The article, titled “Mitt Romney was right (on taxes),” chastises the public for hypocrisy in believing, on the one hand, by wide poll margins, that people should do whatever they can to legally reduce their taxes as much as possible, yet on the other hand disapproving of politicians (especially wealthy ones) doing exactly that. These writers use two examples: the respective cases of Mitt Romney and Barack Obama, the latter who just released his newly-filed tax returns for last year showing that he and his wife paid federal income taxes at a rate of 18.4%.
About Romney, they write:
The two-time presidential candidate, whose considerable wealth made the release of his tax returns a focal point of the 2012 campaign, insisted that he paid what was required but no more.
Eighty-five percent of the American public should have agreed with Romney. But, of course, they didn’t. Romney was cast as trying to game the system for the benefit of he and his wealthy friends. In a February 2012 Washington Post-ABC News poll, two in three Americans said Romney did not pay his fair share of taxes (the public was split over the question in the fall). And a majority of voters in the 2012 exit poll said that Romney’s policies would generally favor the rich and he lost that portion of the vote overwhelmingly.
About Obama, they say, “The Drudge Report, a popular conservative-leaning aggregation site, quickly went with a banner expressing incredulity at the 18 percent rate. Conservatives on twitter were similarly disgruntled.” As if it’s the general public rather than the far-right starve-the-beast crowd that’s shocked. And as if it’s even clear that the Drudge Report writer’s incredulity is about Obama’s paying only the legally required amount rather than the lowness of the legally required amount. The headline, which is not attached to a story, best as I can tell, but instead simply links to the Wall Street Journal news report about Obama’s tax return, reads, “Obama only pays tax rate of 18%?”

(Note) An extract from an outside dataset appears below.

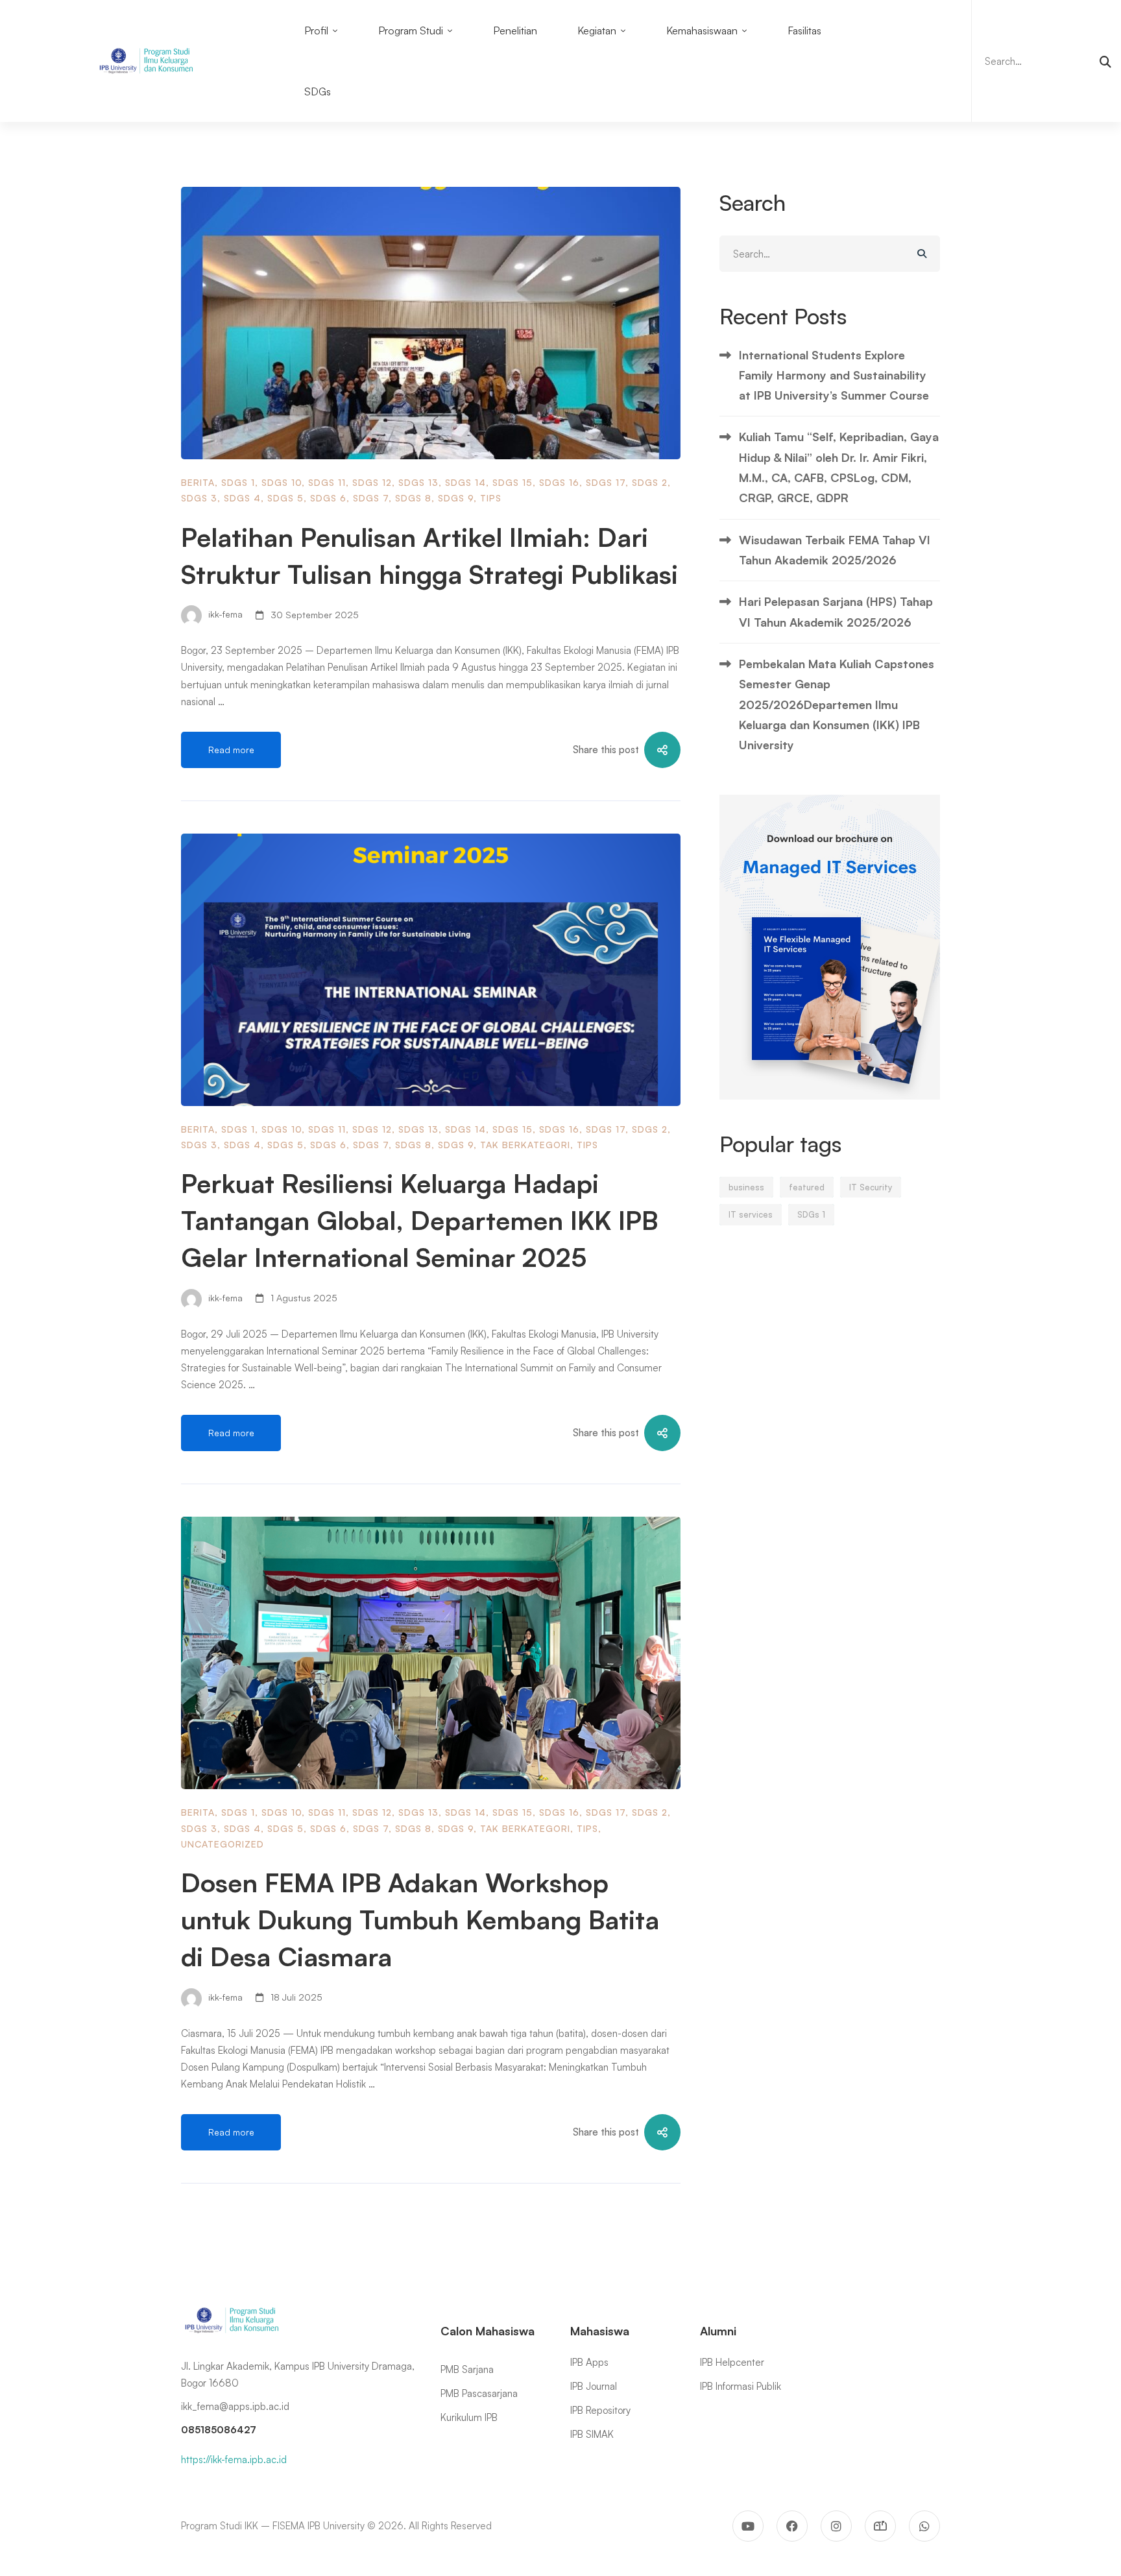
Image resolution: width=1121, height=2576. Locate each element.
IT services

Well, yes. That’s what Obama is actively trying to change: the lowness of the federal income taxes paid by the wealthy.
It’s also a safe bet–even safer than, say, betting on Berkshire Hathaway stock–that Warren Buffett has never had a retirement-savings account in a Cayman Islands bank that has between $20 million and $120 million (or the deflationary equivalent) in it, achieved almost certainly by stated initial gross devaluation of equities placed into the account. And that he did not avail himself of the IRS’s 2009 tax amnesty program for people who were shielding income from the IRS in Swiss banks because he did shield income from the IRS in Swiss banks. Romney likely did both, which probably is why he refused to release to the public tax documents that would dispel those inferences. The only other reasonably possible motive for his failure to release those documents is that they would have highlighted the outrageousness of legal tax loopholes that Romney did not want to draw attention to–also a possibility, although, I suspect, not the actual, or at least not the predominant, one), but in any event not one that supports these journalists’ characterization of the public’s poll responses as hypocritical.
What’s really remarkable, in my opinion, is that at least one of these two Washington Post political writers, one of them very high-profile–and as a regular reader of their blog, The Fix, I suspect it is Cillizza, the high-profile one, rather than Sullivan–thinks that a poll question using the phrase “pay their fair share of taxes” references not preferred tax policy but instead actual, current tax policy. The poll question almost certainly was intended to reach, and was understood by the poll respondents to be asking, about the voter’s preferred tax law, not about how the voter thinks people should act, by choice, under current, existing tax law. With the caveat, of course, that most people don’t think wealthy people such as the Romneys should violate tax law, as many, many people who followed the specifics of the Romney-tax-returns controversy last year did conclude.
There is, in other words, nothing even slightly hypocritical in believing that people are morally entitled to avail themselves of legal tax breaks but that tax law should be amended to remove some of those tax breaks, to raise tax rates on the wealthy, to tax investment income at the same or near-same rate as investment income, and to tax large estates. Or to do at least some of these things.
The belief that the law in its current form does not exact payment of a fair share of tax revenues from the wealthy, and the belief that it’s fine for people to employ current tax law to lower their own taxes, irrespective of their views on what tax policy should be, are not contradictory. Unless, like one or both of these journalists, you think the phrase “fair share of taxes” means two distinct and contrary things at once. But most people, I’m pretty sure, understand quite well what that phrase addresses. And it’s only one of those two things, not both.